Page MenuHomePhabricator

pywikibot: delinker.py: Use "Category:Pages with missing files" and save time
Closed, ResolvedPublicFeature

Description

In Pywikibot, I used the delinker.py script. It works really well; I like how it functions, especially the way it generates the edit summary and its speed. However, I encounter errors from time to time, and it takes a long time if we run it on both Commons and a local wiki.

Why don't we save time and memory? I would like to request a feature that utilizes the Category:Pages with missing files. This is a built-in MediaWiki category that is available on all wikis and automatically contains pages with broken files.

Steps to implement:

  1. Add an option to find the category on the local wiki using Q4989282.
  2. Only check pages in the main namespace.
  3. Use the API to get a list of broken/missing files on the article page.
  4. Check the deletion log of each broken file on both Commons and the local wiki:
    • If the file was deleted and doesn’t exist, delink it.
    • If the file doesn’t have a deletion log and doesn’t exist, ignore it because it may be uploaded on another wiki (not Wikimedia Commons) but not available on the local wiki. For now, ignoring these files is the better option.

Well, that is it! This way we really save time, memory and all. Thanks!

Event Timeline

Xqt triaged this task as Medium priority.

Change #1061456 had a related patch set uploaded (by Xqt; author: Xqt):

[pywikibot/core@master] [IMPR] add -category option to delinker.py

https://gerrit.wikimedia.org/r/1061456

@Xqt, WMF, and communities must be proud of you. I'm speechless—you made it! Just for the record, here are the statistics:
Command: python pwb.py delinker.py -family:wikipedia -lang:ckb -localonly -category
Results:

200 read operations
5284 skip operations
83 write operations
Execution time: 50 minutes, 21 seconds
Read operation time: 15.1 seconds
Skip operation time: 0.6 seconds
Write operation time: 36.4 seconds
Script terminated successfully.

This is a sample edit, and these are all the edits. See? It is now really, really good! No errors! Right now, I don't have more words to say, but I may reopen this ticket if I encounter any issues related to this in the future. I really appreciate it!

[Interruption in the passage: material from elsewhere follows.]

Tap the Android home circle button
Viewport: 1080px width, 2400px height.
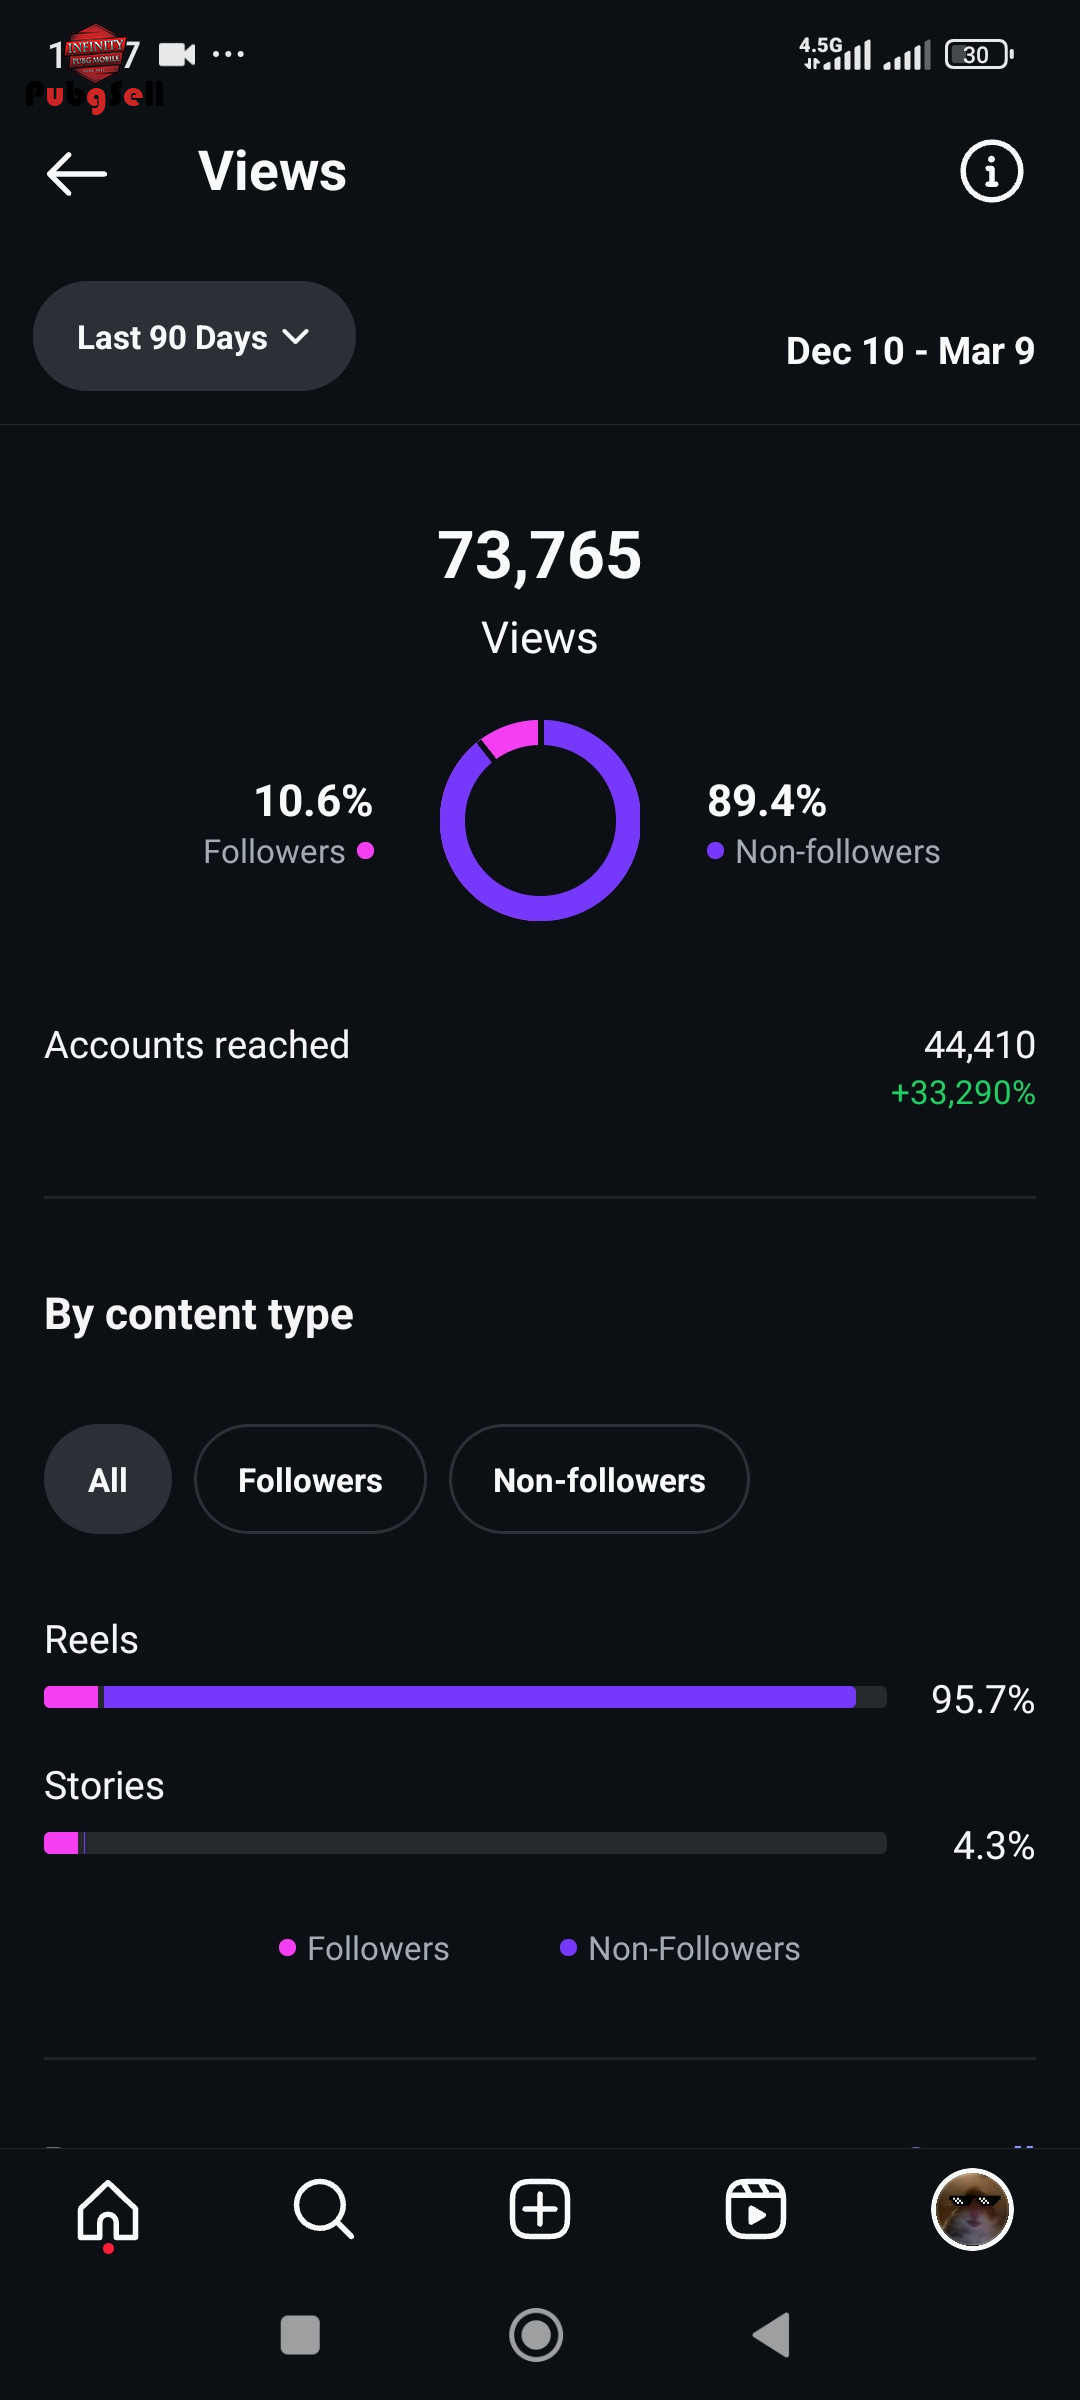point(536,2335)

Change #1061456 merged by jenkins-bot:

[pywikibot/core@master] [IMPR] add -category option to delinker.py

https://gerrit.wikimedia.org/r/1061456

Change #1061952 had a related patch set uploaded (by Xqt; author: Xqt):

[pywikibot/core@master] [IMRP] Look for the lastest file deletion first.

https://gerrit.wikimedia.org/r/1061952

Change #1061952 merged by jenkins-bot:

[pywikibot/core@master] [IMRP] Look for the lastest file deletion first.

https://gerrit.wikimedia.org/r/1061952